◆ **WHAT YOU NEED TO DO**
In full and without alteration, give the listing again.

___

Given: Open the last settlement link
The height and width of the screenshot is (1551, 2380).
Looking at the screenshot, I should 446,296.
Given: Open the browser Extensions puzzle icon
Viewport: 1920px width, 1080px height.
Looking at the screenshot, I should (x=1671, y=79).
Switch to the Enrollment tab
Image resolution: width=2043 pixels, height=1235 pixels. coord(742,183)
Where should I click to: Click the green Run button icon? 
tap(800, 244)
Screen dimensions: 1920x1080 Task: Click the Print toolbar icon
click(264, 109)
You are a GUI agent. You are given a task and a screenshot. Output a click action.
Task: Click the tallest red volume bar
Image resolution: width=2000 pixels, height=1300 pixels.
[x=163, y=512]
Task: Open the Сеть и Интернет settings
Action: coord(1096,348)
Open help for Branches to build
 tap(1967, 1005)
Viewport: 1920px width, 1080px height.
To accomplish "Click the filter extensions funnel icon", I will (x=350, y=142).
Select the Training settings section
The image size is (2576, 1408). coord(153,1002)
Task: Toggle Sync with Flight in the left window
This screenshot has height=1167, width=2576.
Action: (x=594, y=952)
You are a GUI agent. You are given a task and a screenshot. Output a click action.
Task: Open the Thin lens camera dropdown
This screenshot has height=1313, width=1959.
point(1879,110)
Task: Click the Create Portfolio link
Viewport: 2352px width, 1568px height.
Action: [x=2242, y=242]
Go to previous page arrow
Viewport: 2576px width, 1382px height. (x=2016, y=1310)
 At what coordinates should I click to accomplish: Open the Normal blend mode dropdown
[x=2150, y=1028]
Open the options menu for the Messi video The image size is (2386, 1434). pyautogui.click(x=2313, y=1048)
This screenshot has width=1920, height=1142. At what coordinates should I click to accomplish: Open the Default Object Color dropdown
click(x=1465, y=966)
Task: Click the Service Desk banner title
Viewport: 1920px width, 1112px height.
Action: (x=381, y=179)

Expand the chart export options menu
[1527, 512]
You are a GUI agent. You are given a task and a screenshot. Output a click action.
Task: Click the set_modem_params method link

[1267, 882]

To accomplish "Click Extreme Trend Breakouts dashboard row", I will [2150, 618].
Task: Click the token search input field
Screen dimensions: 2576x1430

___

◆ **SOLUTION TO THE PROBLEM**
Given: Open the last settlement link
The height and width of the screenshot is (1551, 2380).
Looking at the screenshot, I should 446,296.
Given: Open the browser Extensions puzzle icon
Viewport: 1920px width, 1080px height.
Looking at the screenshot, I should (x=1671, y=79).
Switch to the Enrollment tab
Image resolution: width=2043 pixels, height=1235 pixels. coord(742,183)
Where should I click to: Click the green Run button icon? 
tap(800, 244)
Screen dimensions: 1920x1080 Task: Click the Print toolbar icon
click(264, 109)
You are a GUI agent. You are given a task and a screenshot. Output a click action.
Task: Click the tallest red volume bar
Image resolution: width=2000 pixels, height=1300 pixels.
[x=163, y=512]
Task: Open the Сеть и Интернет settings
Action: coord(1096,348)
Open help for Branches to build
 tap(1967, 1005)
Viewport: 1920px width, 1080px height.
To accomplish "Click the filter extensions funnel icon", I will (x=350, y=142).
Select the Training settings section
The image size is (2576, 1408). coord(153,1002)
Task: Toggle Sync with Flight in the left window
This screenshot has height=1167, width=2576.
Action: (x=594, y=952)
You are a GUI agent. You are given a task and a screenshot. Output a click action.
Task: Open the Thin lens camera dropdown
This screenshot has height=1313, width=1959.
point(1879,110)
Task: Click the Create Portfolio link
Viewport: 2352px width, 1568px height.
Action: [x=2242, y=242]
Go to previous page arrow
Viewport: 2576px width, 1382px height. (x=2016, y=1310)
 At what coordinates should I click to accomplish: Open the Normal blend mode dropdown
[x=2150, y=1028]
Open the options menu for the Messi video The image size is (2386, 1434). pyautogui.click(x=2313, y=1048)
This screenshot has width=1920, height=1142. At what coordinates should I click to accomplish: Open the Default Object Color dropdown
click(x=1465, y=966)
Task: Click the Service Desk banner title
Viewport: 1920px width, 1112px height.
Action: (x=381, y=179)

Expand the chart export options menu
[1527, 512]
You are a GUI agent. You are given a task and a screenshot. Output a click action.
Task: Click the set_modem_params method link

[1267, 882]

To accomplish "Click Extreme Trend Breakouts dashboard row", I will [2150, 618].
Task: Click the token search input field
Screen dimensions: 2576x1430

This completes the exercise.